__Data provided__:
====

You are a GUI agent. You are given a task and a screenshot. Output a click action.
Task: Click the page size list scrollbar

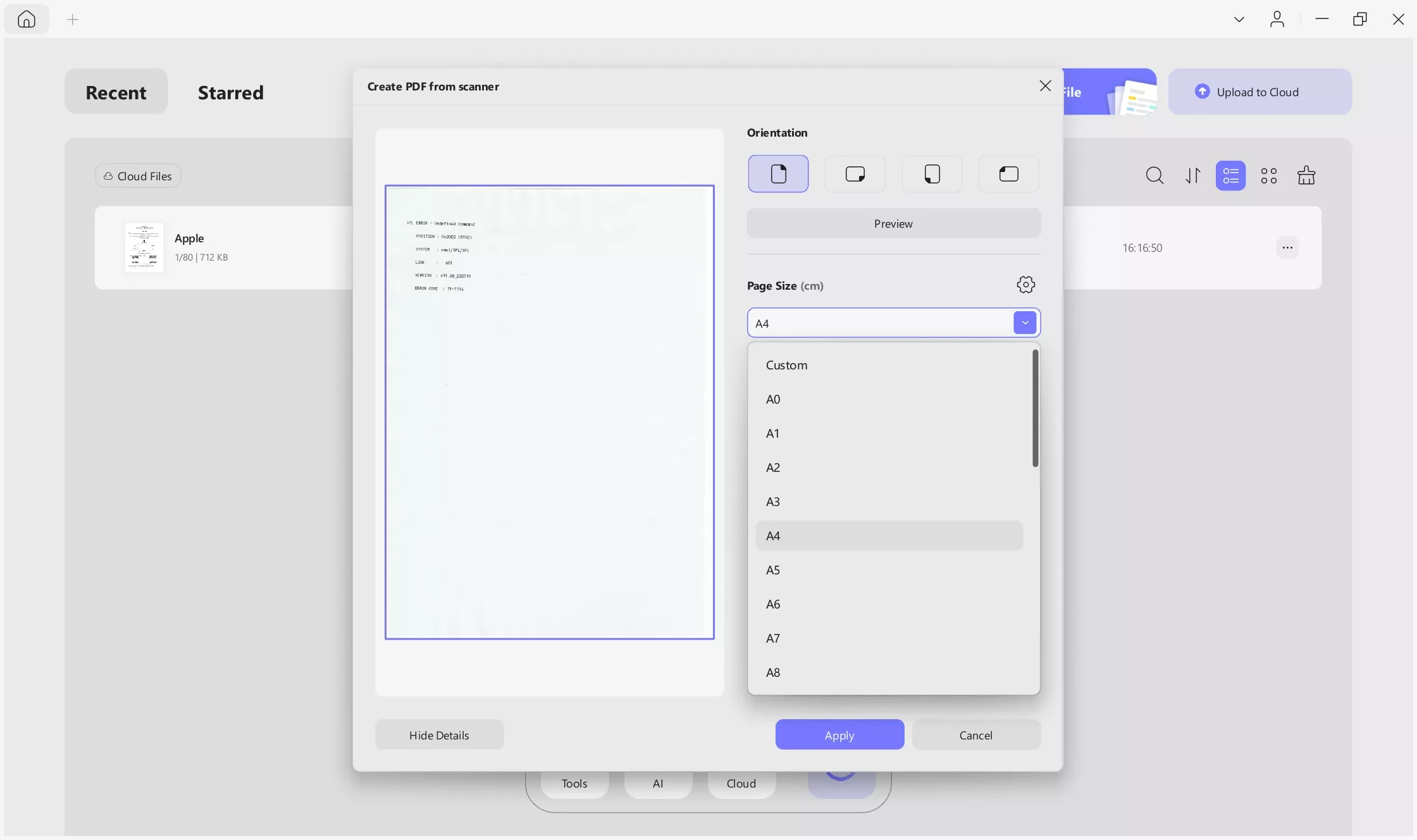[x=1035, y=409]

====

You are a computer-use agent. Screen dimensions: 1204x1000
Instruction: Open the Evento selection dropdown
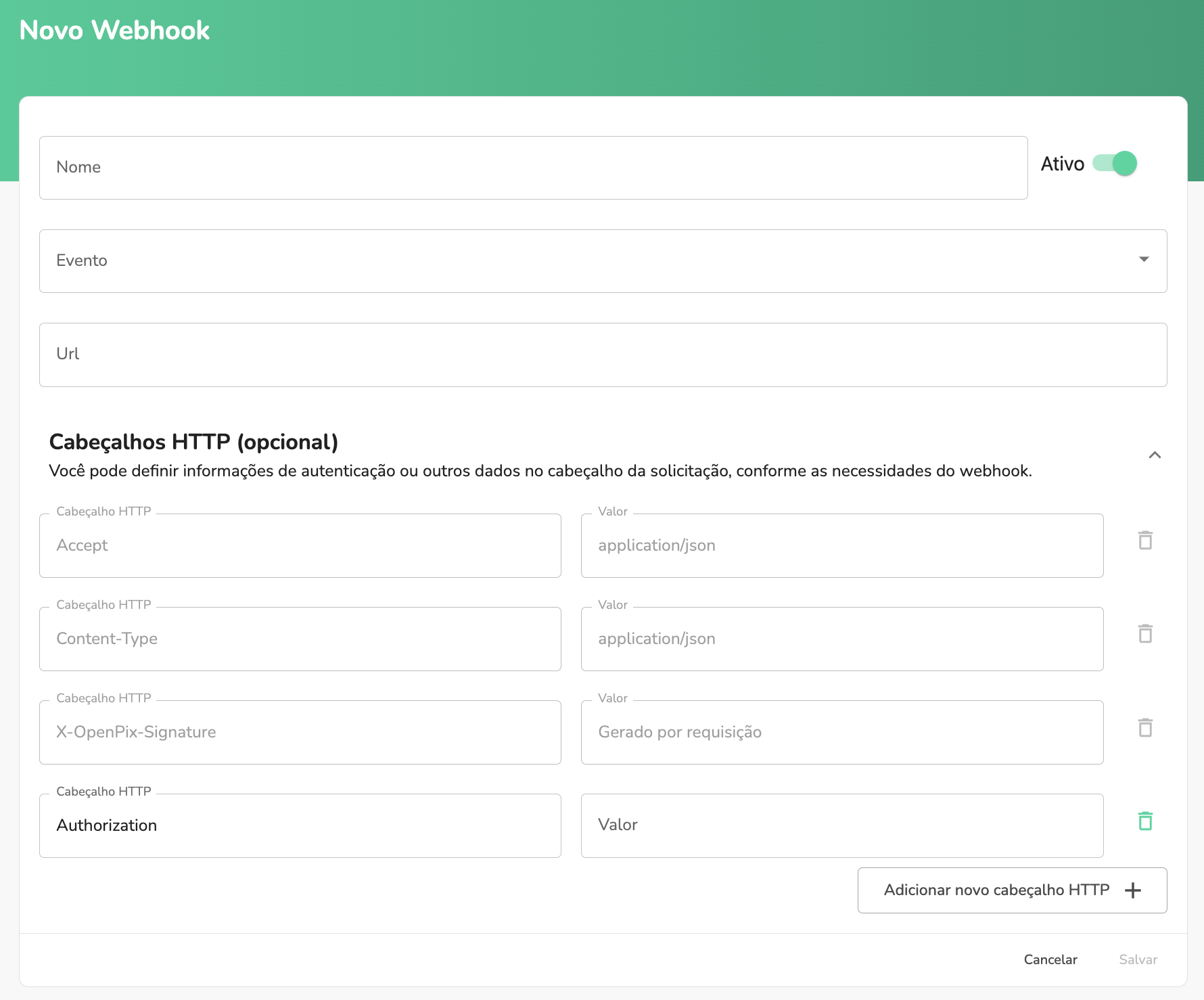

====

__Instructions to follow__:
Whenever a line of the data includes the word "agent", show that line in full.

__Answer box__:
You are a GUI agent. You are given a task and a screenshot. Output a click action.
You are a computer-use agent. Screen dimensions: 1204x1000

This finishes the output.